I start my bullet journal with a a date and key. I keep it as simple as possible and have chosen symbols that I already use when taking notes in work. I can always add to it if I need to, but after a few months I’ve found these are the ones I use.

Next up I like to have a view of the whole month. I like to know what I’m committed to already so I can plan my time well and make sure I get enough downtime to enjoy the fun things. I use one main colour per month and the other colours will pop up as nice bursts every so often. This way I can easily see which pages belong together if I ever need to look back.

The next section I include is a gratitude journal. I’ve always had trouble keeping up with these if I’ve kept them separate to my calendar, but have found this works really well. I limit myself to a sentence at most, but some days it’s just a word or two. It’s nice to look back on, but the use I get from this is that it makes me pause for a minute and think of something I’m grateful for. I also try to put down something different each day, but don’t worry about looking back at the previous months.

The next section is my master to-do list. This is for the big stuff I need to do each month. It might include the stuff I don’t have to do regularly, or one off things, or things for later in the month I might forget about otherwise. I keep the day to day stuff in a later section and I also have an app on my phone for reminders so I’m pretty well covered.

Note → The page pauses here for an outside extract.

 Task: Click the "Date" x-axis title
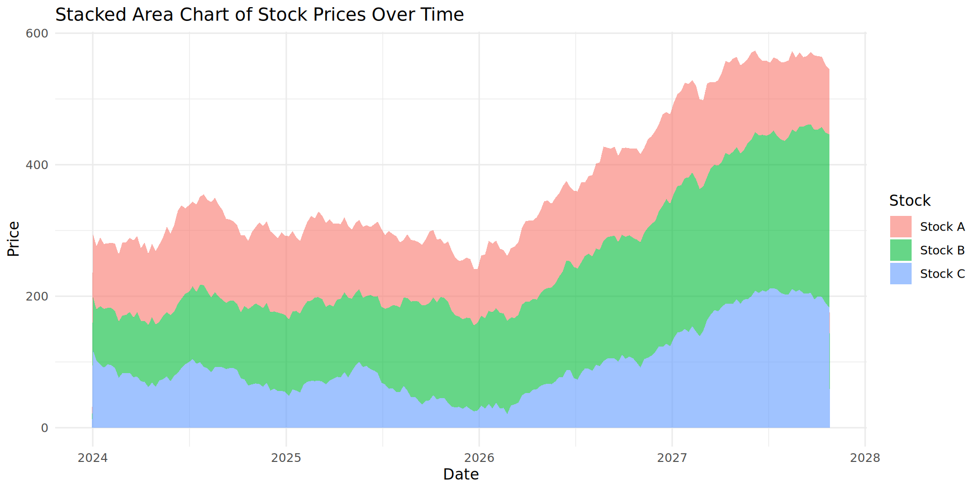[x=460, y=474]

I then move on to some trackers. First up is a mood tracker. I find this really useful to remind myself how my mood fluctuates and that all feelings are temporary. I added a simple note section to this month as found it useful to look back on when talking to my therapist about any sudden dips and the possible triggers.

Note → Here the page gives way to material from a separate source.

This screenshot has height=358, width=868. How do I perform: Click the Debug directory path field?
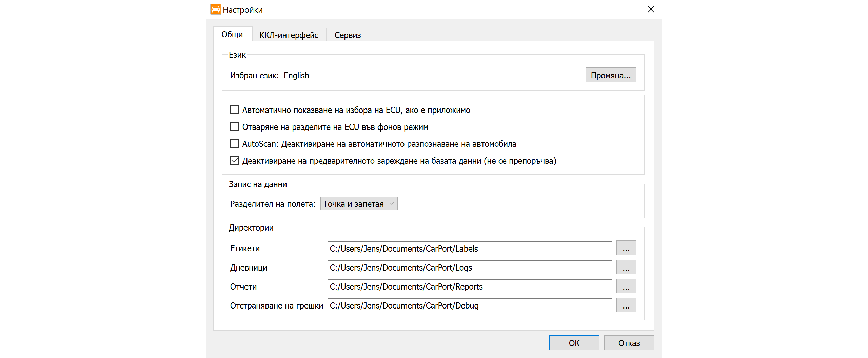coord(469,305)
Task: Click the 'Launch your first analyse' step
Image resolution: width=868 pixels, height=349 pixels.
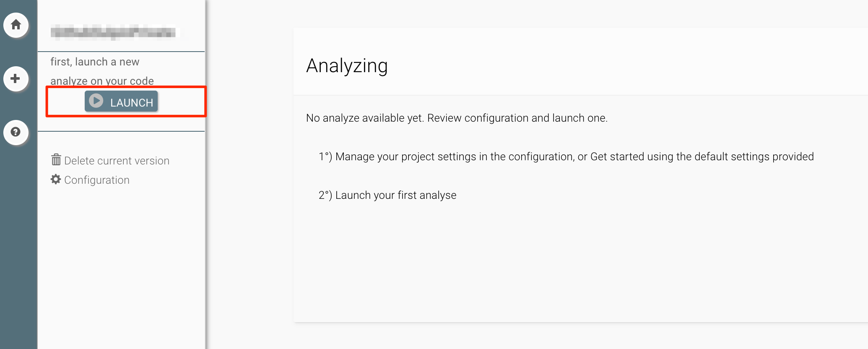Action: (395, 195)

The next tracker I have is a habit tracker. I have chosen to pick four each month and see how I get on. The aim is not to do each one every single day, but look at routine and relate back to my mood tracker. This month i am going back to basics on a few things to bring back some good habits and also work on one (getting up) that has been a stumbling block this last month. This is also where all the colours come out!

I think I’ve put the next section in the wrong place and will rectify that next month as it is not really a tracker and I think should be at the start of the monthly section, rather than in the middle. I’ve been doing a monthly reflections page for the last few years as it is a nice way to spend half an hour with a coffee and just look back and forwards in order to focus on the now.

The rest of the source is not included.